** START OF Text excerpt **

Junior Kiwis

Team information
- Nickname: Kiwis
- Governing body: NZRL
- Region: Asia-Pacific
- Head coach: Ezra Howe
- Captain: Jordan Riki

Uniforms
| First colours |

= Junior Kiwis =

New Zealand rugby league team

The Junior Kiwis side represents New Zealand in the sport of rugby league.

Since 2010, they are an under-20s side, with players selected from the NRL, Intrust Super Cup, Intrust Super Premiership, Jersey Flegg Cup and Hastings Deering Colts. They are administered by the New Zealand Rugby League.

==History==
Prior to 2010, the Junior Kiwis consisted of the best New Zealand players aged 18 years or younger and would represent the country against the likes of the Australian Schoolboys, the New South Wales Under 18 side and the England Under 18 side, sometimes as curtain raisers to the senior Kiwi games. Players such as Adam Blair, Thomas Leuluai, Issac Luke, Simon Mannering, Jerome Ropati, Manu Vatuvei and Sonny Bill Williams represented the Junior Kiwis early in their careers and went on to play at the senior level for New Zealand.

** END OF Text excerpt **

▶ _Required actions_:
[A] According to the Junior Kiwis text, what age group has the side been since 2010?
[B] Pick up the Junior Kiwis history text right after its final sentence and keep writing.

** START OF Recorded information **

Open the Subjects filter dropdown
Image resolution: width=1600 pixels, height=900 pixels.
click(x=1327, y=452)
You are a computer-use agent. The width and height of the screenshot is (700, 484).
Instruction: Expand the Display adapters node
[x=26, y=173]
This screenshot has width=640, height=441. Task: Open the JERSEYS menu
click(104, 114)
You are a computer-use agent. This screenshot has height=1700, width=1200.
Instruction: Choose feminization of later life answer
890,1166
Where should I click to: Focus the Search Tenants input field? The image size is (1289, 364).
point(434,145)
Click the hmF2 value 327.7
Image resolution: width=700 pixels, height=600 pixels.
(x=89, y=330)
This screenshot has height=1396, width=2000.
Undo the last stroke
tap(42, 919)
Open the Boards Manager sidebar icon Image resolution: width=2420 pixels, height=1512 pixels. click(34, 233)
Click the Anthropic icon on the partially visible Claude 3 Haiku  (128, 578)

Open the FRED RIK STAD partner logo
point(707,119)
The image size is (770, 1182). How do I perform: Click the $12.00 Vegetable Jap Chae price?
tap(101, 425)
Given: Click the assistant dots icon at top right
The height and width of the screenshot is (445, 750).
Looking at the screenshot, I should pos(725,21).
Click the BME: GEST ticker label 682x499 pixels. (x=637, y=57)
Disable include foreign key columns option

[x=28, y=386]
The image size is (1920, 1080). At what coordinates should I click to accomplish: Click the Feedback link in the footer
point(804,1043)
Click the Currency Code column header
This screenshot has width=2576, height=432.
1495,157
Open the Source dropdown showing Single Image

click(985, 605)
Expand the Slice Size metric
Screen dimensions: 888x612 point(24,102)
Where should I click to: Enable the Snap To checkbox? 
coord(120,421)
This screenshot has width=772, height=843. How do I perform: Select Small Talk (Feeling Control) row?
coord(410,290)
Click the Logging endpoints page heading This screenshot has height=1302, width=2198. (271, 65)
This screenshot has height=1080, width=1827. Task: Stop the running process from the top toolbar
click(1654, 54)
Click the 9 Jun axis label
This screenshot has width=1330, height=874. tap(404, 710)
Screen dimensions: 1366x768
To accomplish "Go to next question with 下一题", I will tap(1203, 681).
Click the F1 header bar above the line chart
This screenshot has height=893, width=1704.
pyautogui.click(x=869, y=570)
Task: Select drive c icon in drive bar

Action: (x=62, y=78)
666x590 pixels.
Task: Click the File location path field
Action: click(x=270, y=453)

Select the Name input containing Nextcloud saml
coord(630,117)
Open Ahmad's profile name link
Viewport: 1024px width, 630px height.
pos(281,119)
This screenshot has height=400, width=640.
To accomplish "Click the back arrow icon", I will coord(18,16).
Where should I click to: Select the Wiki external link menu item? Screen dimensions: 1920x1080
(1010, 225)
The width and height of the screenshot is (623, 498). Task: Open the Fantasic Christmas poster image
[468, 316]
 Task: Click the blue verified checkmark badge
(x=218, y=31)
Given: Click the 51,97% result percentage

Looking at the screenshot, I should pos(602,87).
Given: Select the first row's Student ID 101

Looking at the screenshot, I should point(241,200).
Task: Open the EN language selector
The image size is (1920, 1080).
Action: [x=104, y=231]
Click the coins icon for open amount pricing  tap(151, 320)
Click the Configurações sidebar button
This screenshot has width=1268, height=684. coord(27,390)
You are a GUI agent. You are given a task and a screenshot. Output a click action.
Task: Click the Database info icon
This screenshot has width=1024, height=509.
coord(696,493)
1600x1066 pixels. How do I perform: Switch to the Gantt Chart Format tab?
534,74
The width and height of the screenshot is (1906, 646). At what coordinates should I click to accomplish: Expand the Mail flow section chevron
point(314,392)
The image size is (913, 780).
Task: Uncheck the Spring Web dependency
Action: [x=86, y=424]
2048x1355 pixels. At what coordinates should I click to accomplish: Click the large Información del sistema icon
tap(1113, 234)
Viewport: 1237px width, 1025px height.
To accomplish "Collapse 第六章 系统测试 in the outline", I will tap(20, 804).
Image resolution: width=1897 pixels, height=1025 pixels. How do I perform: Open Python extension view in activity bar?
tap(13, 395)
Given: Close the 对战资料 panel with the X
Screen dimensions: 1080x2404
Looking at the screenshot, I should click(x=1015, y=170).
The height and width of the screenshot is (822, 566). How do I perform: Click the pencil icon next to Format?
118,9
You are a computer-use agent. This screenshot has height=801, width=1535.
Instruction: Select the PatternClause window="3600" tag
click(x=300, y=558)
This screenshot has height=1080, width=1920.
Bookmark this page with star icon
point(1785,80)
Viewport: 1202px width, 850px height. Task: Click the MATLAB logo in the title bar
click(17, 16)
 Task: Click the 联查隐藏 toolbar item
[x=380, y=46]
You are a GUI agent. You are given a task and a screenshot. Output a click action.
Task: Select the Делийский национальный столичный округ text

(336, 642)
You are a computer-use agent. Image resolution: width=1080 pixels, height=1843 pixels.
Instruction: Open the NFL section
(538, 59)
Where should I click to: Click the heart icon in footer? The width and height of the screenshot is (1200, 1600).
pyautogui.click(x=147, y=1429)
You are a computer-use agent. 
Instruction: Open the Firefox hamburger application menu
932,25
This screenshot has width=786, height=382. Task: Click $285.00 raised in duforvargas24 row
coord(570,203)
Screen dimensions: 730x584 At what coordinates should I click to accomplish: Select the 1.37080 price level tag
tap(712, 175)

** END OF Recorded information **

▶ _Answers to the exercises_:
[A] An under-20s side.

[B]
In 2010, with the advent of the National Youth Competition, the Junior Kiwis was switched to an under 20s team and played in a two Test series against the Junior Kangaroos. From 2011 to 2018, the Junior Kiwis faced the Junior Kangaroos at the end of each season in a one-off Test match, usually as a curtain raiser to a senior level Australia-New Zealand Test match. In 2019, the side faced the Australian Schoolboys. The side reverted to an under-19 side for the fixture.

==2010 series==
===1st Test===
Played as a curtain raiser to the New Zealand-England Four Nations match.

===2nd Test===
Played as a curtain raiser to the New Zealand-Papua New Guinea Four Nations match.

==2011 match==
Played as a curtain raiser to the Australia-New Zealand pre-Four Nations tournament match.
Both coaches agreed to allow an 18th man be used during the match.

==2012 match==
Played as a curtain raiser to the Australia-New Zealand end of year Test match.

==2015 match==
Played as a curtain raiser to the Papua New Guinea-Fiji Melanesian Cup match and the Samoa-Tonga Polynesian Cup match.

==2016 match==
Played as a curtain raiser to the Papua New Guinea-Fiji Melanesian Cup match and the Samoa-Tonga Polynesian Cup match.

==2017 match==
Played as a curtain raiser to the 2017 Anzac Test.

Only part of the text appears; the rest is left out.